Some of the biggest and most established players in the automated fund sector have suffered some of their worst losing streaks since May, with the $16 billion BlueTrend fund operated by Leda Braga, the hedge fund industry’s most respected female manager, posting its worst peak-to-trough performance of 16.9% between May and June. The fund has never suffered a negative calendar year.
Meanwhile, the largest automated fund in the business, Winton Capital, which boasts $29 billion of assets under management, faired better but still suffered consecutive losing months, falling 2.4% in May, 1.75% in June and 0.5% in July. The fund is up 4% year-to-date, a source familiar with the matter says.
Like most of the quant fund sector, BlueTrend and Winton are trend-following strategies, which focus on a technical analysis of market prices rather than the fundamental drivers of the companies, instruments or commodities they participate in.
According to alternative investments data specialist Preqin, automated or algorithmic funds have underperformed the hedge fund universe so far this year by 2.07% to 3.7%. Measured over a longer time frame, the gap widens to 3.69% for automated funds versus 10.22% for the sector as a whole.
Given their systematic nature, and focus on recent historical trends for future trading cues, the trend-followers fell victim to the unexpected downside correlation across markets, and were unable to rebalance their strategies quickly enough to capture the subsequent correction.
Dario Castagna, investment consultant at Morningstar Investment Management in Chicago, says: “Most algorithmic strategies tend to be trend-followers based on recent market returns, volatilities and correlations.
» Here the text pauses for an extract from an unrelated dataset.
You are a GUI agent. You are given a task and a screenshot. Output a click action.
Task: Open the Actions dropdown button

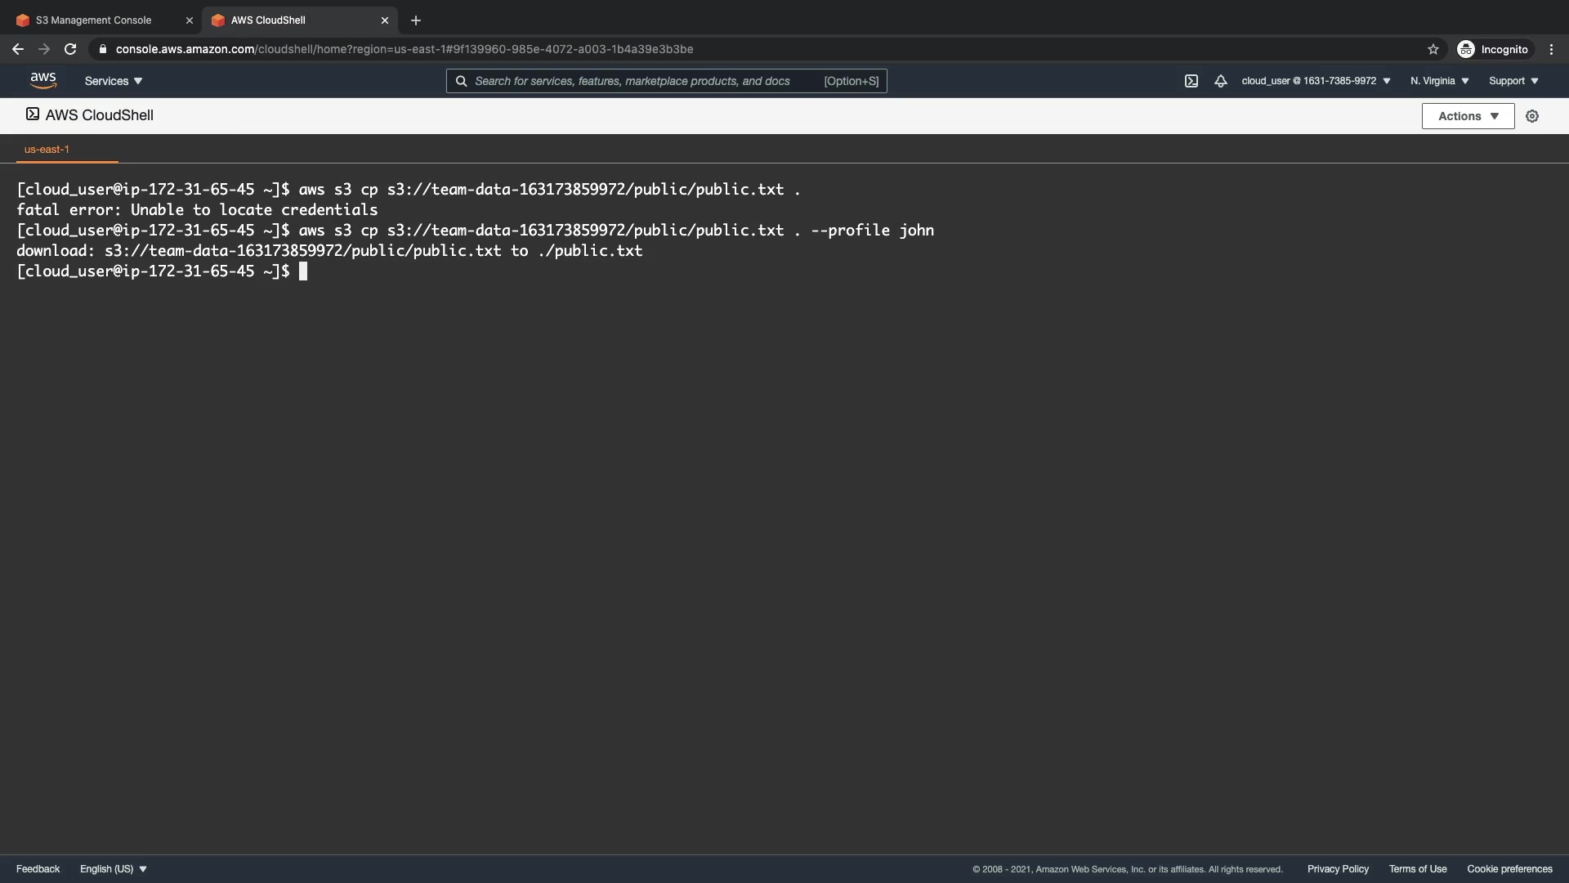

They typically don’t fare well when the market changes direction quickly.
“Recently, the most short-term-oriented ones performed the worst because after suffering from the correction, many of them rebalanced and missed the subsequent recovery. Longer-term based ones did better because they did not reduced risk. This is particularly true for the domestic equity-based strategies as the US stock markets are up since the beginning of the correction.”
Trying to understand the drivers of quant fund performance, however, is not for the faint-hearted. Indeed, the secrecy traditionally associated with the hedge fund industry is particularly acute in the automated fund world.
Part of the problem is the finite nature of the data universe employed by most funds as algorithm inputs. Everyone has, more or less, access to the same pricing feeds, post-trade data and market-sensitive corporate information.
With nearly 700 new funds launched since 2010, according to Preqin, the race to rinse competitive advantage from the available data is becoming intense and difficult to win. Moreover, the similarity in strategies, or at least returns, available from these funds becomes more apparent when markets fall and individual fund performances converge to the downside.
A California-based quant fund manager, who claims his fund generated consecutive months of positive performance through the recent turbulence, concedes that trend-followers don’t deal very well with secular shifts, boding ill for their future performance in the face of the gradual winding down of QE – after five years of massive support for asset markets.
“It’s difficult for many quant styles when there’s a regime shift, or when there are lots of exogenous drivers on markets like government interventions,” he says. “Most strategies look to the recent past to predict the near future, and in either a regime change or intervention situation, the recent past is not a particularly good guide to the near future.
“If the market’s perception of fair value has suddenly changed, one can find oneself taking bets that are highly likely to lose as the market continues in its new path.”
Although Winton’s founder David Harding says his strategy is purpose-built to deal with surprises, and his fund beat rival BlueTrend during the summer, the longer-term performance of the sector versus human judgement could be a reason why new launches are slowing down.
With 68 launches in 2013, from a peak of 277 amid the volatility of 2011, what started out as an attractive way to generate uncorrelated returns amid choppy markets appears to be losing its appeal.